Loving this thoughtful reflection, definitely resonates.
I am really looking forward to reading Stolen Focus. I thought Hari’s previous book, Lost Connections was important as well.
I enjoyed your take on this Chris, and especially how we are passing this wonderful piece by Adrienne Rich around from Norah Bateson to Me to You- thanks for the hat-tip!
Our stolen focus is one of the reasons I teach land-based skills like hedgelaying, scything and spoon carving. Apart from the practical relevance, and the need to hold on to these skills just like an endangered language, it’s the connection to a world of embodiment, where we bring forth a world that comes from a place of material connection. These days we are like ballet dancers with our legs and arms tied, only imagining the leaps and bounds we once achieved, but also imagining other trajectories that are beyond the limits of our bodies.
Yes. I missed Hari’s history of controversy, but I took a lot from the book. And then reading about Hawaiian navigators right after that certainly puts into context the stakes. This kind of human knowledge and connection to our living place is essential for our survival, be it oceans or hedges.
I read Stolen Focus a few months ago and was absolutely riveted by it. It is a scary and important book, and you’ve done a masterful job of capturing its essence, Chris. The pull of social media is so strong – and I’ve seen glimmers of how it can be used to really connect. And yet that’s rarely what it does, because that isn’t really what it’s intended to do (for all its claims to the contrary), as Hari points out. What if we could make it work for us instead of the other way around? What if we could bend it toward real connection instead of isolation? What would that look like? I wonder…
That’s what blogs used to be about. Not as immediate, but there was always a sense of wanting to meet the folks in your blog world because you understood them. I have recently purged about 1000 followers from my twitter account most of whom only retweet stuff without adding their commentary. And on twitter hardly anyone creates anything. Mastodon is slightly better and I use that for sharing links with commentary that I periodically repost here.
Blogs are a way to make the world better and who DOESN’T want to connect with people doing that? That’s why I love what you are doing with yours.

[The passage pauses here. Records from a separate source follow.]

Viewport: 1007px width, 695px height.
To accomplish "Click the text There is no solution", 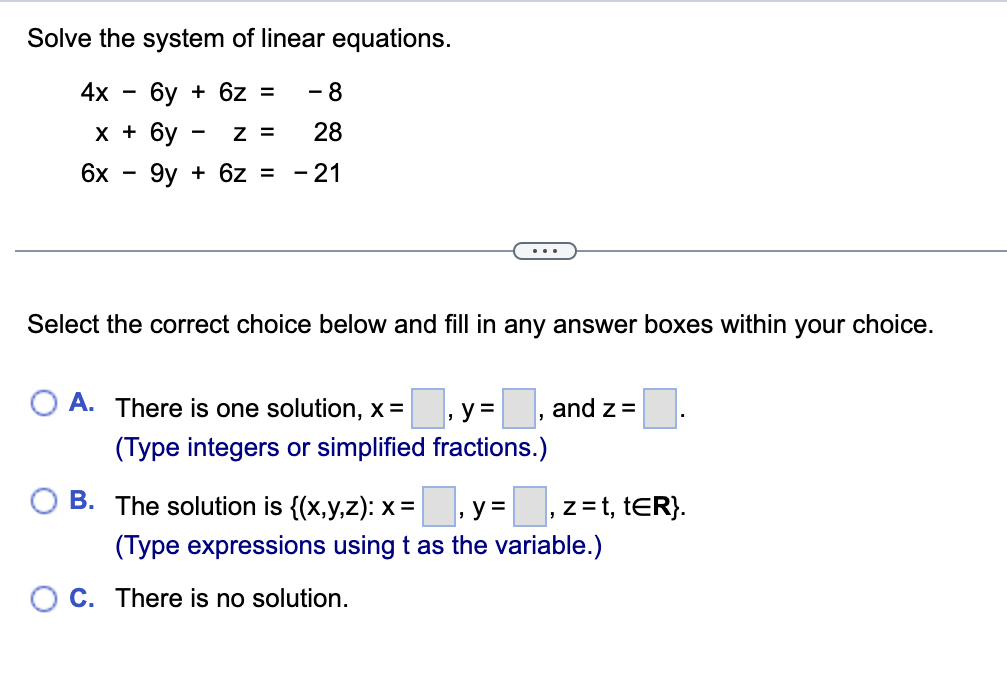I will pos(230,598).
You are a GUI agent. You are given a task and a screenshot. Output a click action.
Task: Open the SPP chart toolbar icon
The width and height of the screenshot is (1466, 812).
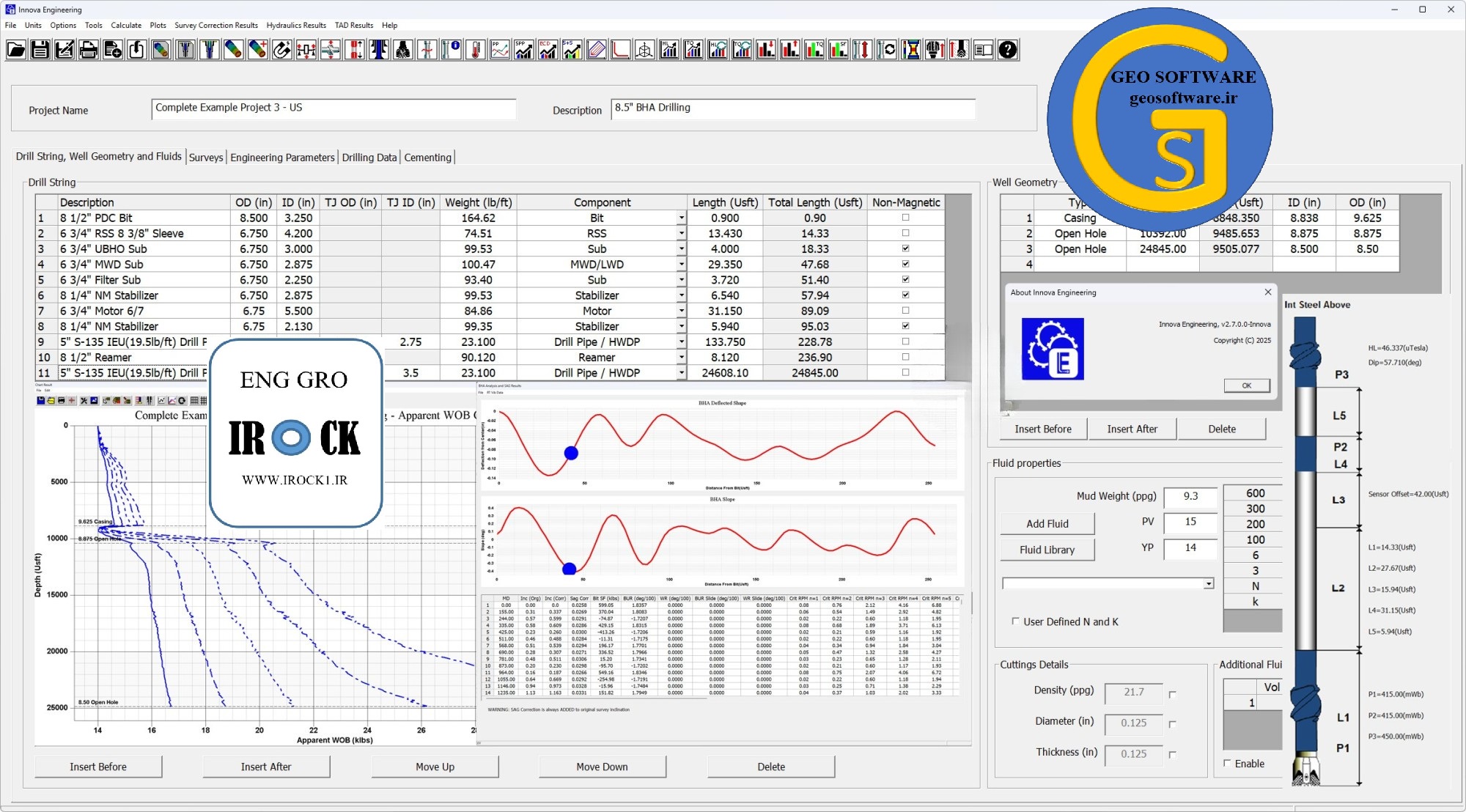(524, 50)
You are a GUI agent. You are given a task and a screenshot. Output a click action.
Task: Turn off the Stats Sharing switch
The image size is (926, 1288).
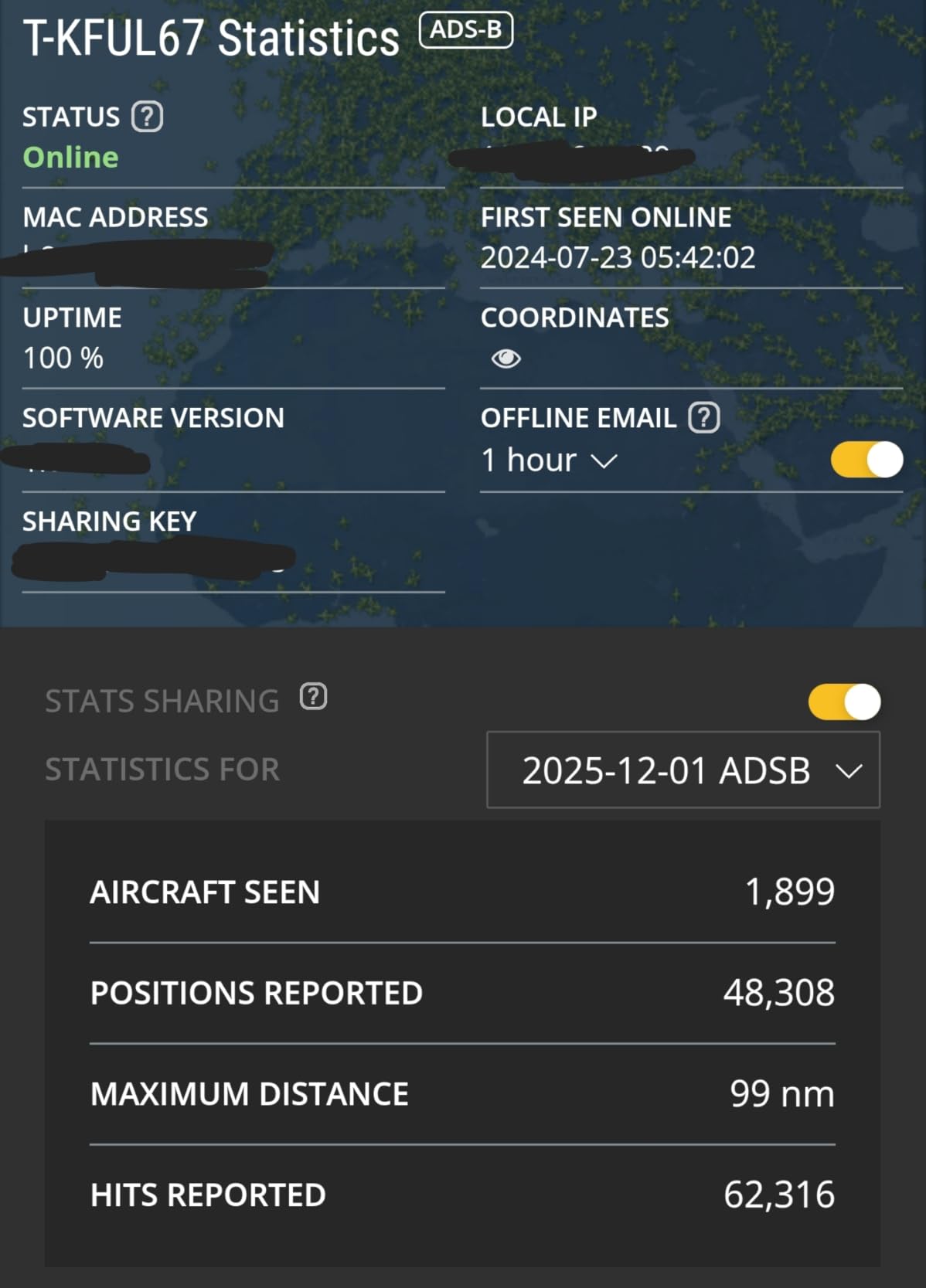[844, 702]
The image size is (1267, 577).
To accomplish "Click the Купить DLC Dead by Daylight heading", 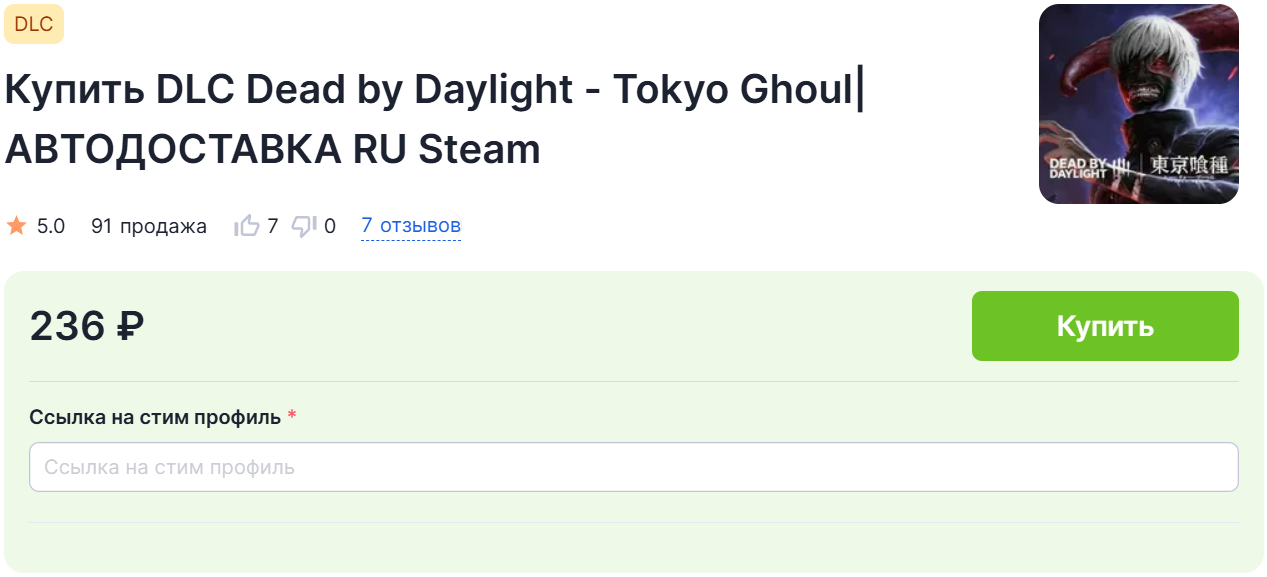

Thanks for this post. I read this book too and it hit home for me. Last year I decided to stop social media and reclaim my time. The book was one of the factors that put it into context but more so, Jaron Lanier’s books too. In the meantime, it’s given back much time where to write, learn a foreign language to fluency, and skill up in my knitting projects. The most confronting of all however is observing others; overhearing others conversations and noticing how disconnected we are in our communications to each other. The phone is always in their hands. People are disengaged from the world around them.